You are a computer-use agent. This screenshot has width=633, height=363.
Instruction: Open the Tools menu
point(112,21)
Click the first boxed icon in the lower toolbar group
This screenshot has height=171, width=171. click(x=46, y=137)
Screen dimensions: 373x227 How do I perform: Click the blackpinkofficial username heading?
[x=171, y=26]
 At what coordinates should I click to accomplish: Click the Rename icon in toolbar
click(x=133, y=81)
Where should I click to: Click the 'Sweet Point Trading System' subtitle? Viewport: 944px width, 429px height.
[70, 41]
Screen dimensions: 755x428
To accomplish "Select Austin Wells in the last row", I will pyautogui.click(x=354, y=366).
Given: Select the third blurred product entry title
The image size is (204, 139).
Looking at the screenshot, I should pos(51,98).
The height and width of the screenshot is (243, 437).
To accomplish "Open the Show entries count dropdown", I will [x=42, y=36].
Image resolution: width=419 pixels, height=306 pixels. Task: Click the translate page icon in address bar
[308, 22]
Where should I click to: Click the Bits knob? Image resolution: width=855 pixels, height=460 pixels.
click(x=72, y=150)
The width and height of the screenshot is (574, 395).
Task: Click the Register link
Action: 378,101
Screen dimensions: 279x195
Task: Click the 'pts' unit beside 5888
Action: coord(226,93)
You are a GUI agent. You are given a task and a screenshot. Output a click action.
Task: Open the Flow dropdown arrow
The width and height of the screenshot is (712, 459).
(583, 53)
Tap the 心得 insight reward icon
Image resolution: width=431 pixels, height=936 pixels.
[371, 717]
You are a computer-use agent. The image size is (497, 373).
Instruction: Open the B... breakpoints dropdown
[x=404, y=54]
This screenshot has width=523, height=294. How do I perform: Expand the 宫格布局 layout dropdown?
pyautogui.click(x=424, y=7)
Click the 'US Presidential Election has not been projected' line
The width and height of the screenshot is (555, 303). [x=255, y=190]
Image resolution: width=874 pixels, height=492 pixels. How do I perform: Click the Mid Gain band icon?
____________________
● WHAT IS BEING ASKED
Please copy the line that contains "This screenshot has width=523, height=294." and each line after it through the end of the records, exactly, and no other lines.

● TASK SOLUTION
This screenshot has width=523, height=294. How do I perform: Expand the 宫格布局 layout dropdown?
pyautogui.click(x=424, y=7)
Click the 'US Presidential Election has not been projected' line
The width and height of the screenshot is (555, 303). [x=255, y=190]
Image resolution: width=874 pixels, height=492 pixels. How do I perform: Click the Mid Gain band icon?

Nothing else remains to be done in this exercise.